Mekkoh et la légende de l'orbe
Shank comme grelank n'en parlent jamais. Sauf du bout des lèvres. Comme si cela sortait d'un lointain souvenir inavouable qu'elles refuseraient de voir à la lumière. Mais quand l'ombre devient si profonde qu’aucun œil ni aucune oreille ne peut plus la pénétrer, il arrive parfois que quelques yomank parmi les plus âgées racontent à leurs petites filles cette vieille légende qui s'accroche encore aux racines de leur subconscient et qui remonte au temps de la grande fracture qui les a séparées en deux peuples ennemis. La légende dit qu’un orbe merveilleux aurait été perdu et serait à l'origine même de cette séparation. Bien évidemment, si l'orbe était retrouvé le rêve de réconciliation pourrait devenir possible. Visiblement, il n'y a pas que sur Terre où l'on rêve de paix sans jamais l'obtenir. La transmission de cette légende se fait donc en secret et oralement. Aucun texte n'en parle et elle n’est racontée ni dans les écoles, ni dans les assemblées populaires, ni dans les théâtres. Quand une très jeune yomank est en âge de poser la question que toutes les mères redoutent, « pourquoi sommes_nous en guerre contre nos sœurs ? » alors il arrive parfois que cette légende remonte à la mémoire des mères qui cherchent à donner une réponse crédible à leurs filles, à condition qu’une aïeule la lui ait transmise auparavant. Personne n'y croit plus vraiment, personne ne s'en soucie. Cette légende ayant presque disparu, les rares qui osent encore l’évoquer passent pour des folles et font sourire les sages qui savent ce qui est vrai ou faux.

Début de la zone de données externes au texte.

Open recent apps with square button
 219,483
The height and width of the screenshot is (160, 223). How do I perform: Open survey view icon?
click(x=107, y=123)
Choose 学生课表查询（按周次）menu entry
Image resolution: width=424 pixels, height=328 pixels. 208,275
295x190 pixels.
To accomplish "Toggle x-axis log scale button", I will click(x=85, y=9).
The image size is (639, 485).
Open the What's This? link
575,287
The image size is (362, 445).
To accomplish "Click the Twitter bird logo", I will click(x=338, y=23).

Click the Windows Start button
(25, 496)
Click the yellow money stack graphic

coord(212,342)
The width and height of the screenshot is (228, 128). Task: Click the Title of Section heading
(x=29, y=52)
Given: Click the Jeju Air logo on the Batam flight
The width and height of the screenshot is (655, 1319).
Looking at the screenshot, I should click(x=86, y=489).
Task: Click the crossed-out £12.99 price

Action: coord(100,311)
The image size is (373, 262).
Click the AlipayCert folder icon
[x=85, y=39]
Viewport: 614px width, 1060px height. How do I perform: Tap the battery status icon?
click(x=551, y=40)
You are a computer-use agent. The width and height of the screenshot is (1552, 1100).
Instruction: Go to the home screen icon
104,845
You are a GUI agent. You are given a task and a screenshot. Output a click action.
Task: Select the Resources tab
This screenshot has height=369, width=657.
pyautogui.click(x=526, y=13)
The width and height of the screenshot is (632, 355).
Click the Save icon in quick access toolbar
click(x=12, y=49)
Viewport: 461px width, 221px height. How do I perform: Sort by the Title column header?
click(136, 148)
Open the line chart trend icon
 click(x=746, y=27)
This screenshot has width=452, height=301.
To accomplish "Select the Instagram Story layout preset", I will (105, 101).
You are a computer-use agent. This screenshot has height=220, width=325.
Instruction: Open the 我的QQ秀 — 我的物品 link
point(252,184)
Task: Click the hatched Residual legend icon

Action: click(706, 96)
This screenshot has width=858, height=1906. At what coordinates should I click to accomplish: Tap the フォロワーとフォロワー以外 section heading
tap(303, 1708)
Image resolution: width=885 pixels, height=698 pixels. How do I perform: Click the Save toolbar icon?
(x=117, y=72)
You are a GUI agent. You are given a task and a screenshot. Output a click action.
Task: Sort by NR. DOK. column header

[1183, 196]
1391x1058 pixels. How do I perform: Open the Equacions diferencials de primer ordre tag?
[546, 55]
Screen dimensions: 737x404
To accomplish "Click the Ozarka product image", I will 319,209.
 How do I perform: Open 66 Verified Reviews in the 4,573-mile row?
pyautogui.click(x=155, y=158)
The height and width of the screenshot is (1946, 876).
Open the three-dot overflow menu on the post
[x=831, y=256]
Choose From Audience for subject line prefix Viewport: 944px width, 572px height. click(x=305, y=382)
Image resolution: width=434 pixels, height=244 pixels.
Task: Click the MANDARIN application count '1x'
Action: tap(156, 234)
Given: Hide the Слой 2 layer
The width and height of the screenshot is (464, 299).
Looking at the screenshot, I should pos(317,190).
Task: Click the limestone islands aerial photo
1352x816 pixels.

J'ai eu connaissance de cette légende par hasard, en explorant une zone de l’hémisphère nord de Yoma : Rediç Toma. Aux pieds des montagnes de Xohtos, dans l’ouest, se trouve une mer qui porte le nom de Zeckarii Mofaha. Au nord de cette mère se trouve Zecknis, un village grelank au bord de l’eau. C’est dans ce village que j’ai entendu la grand-mère de Mekkoh, Dehiak, raconter à sa petite fille cette légende. C’était à la suite d'un drame où La mère de Mekkoh, Gaderan, venait d'être tuée par une shank anonyme pendant une chasse. Une chasse un peu particulière. Gaderan était une grelank très influente dans son village où la haine envers les shank est particulièrement vivace. Quand une grelank soupçonne, même de loin, une shank d’avoir violé son territoire, tout le village est alerté et une battue est organisée pour chasser la ou les intruses. Il n’est pas rare que les shank pénètrent un territoire grelank car les premières ignorent complètement la notion de frontière et de propriété que les secondes tentent de leur imposer de force. Pour les shank, la terre est un bien commun, tout comme l’air, l’eau ou le feu. Cette fois-ci, justifiée ou non, après des heures de traque, elles en avaient cerné une.
« Je sais que je vais mourir, mais je sais aussi qu’au moins l’une d’entre vous partira avec moi. »
La shank, encerclée par un vingtaine de grelank qui s’approchaient d’elle pas à pas, tournoyait sur elle même, son arc bandé, prête à décocher sa flèche sur la première qui tenterait un mouvement brusque. En vérité, elle cherchait la cheffe du groupe. Les grelank ont l’habitude de ne pas porter de signes distinctifs quand elle partent en combat contre des shank car elles savent que ces dernières cherchent toujours à abattre la tête pour désorganiser tout le groupe et semer la panique. Mais c’est sans compter sur l’acuité sensorielle des shank qui, grâce à leur instinct très puissant de chasseresse, ne se trompent que rarement quand elles choisissent une cible. Cela prend juste un peu plus de temps. Quelques secondes pour les plus aguerries.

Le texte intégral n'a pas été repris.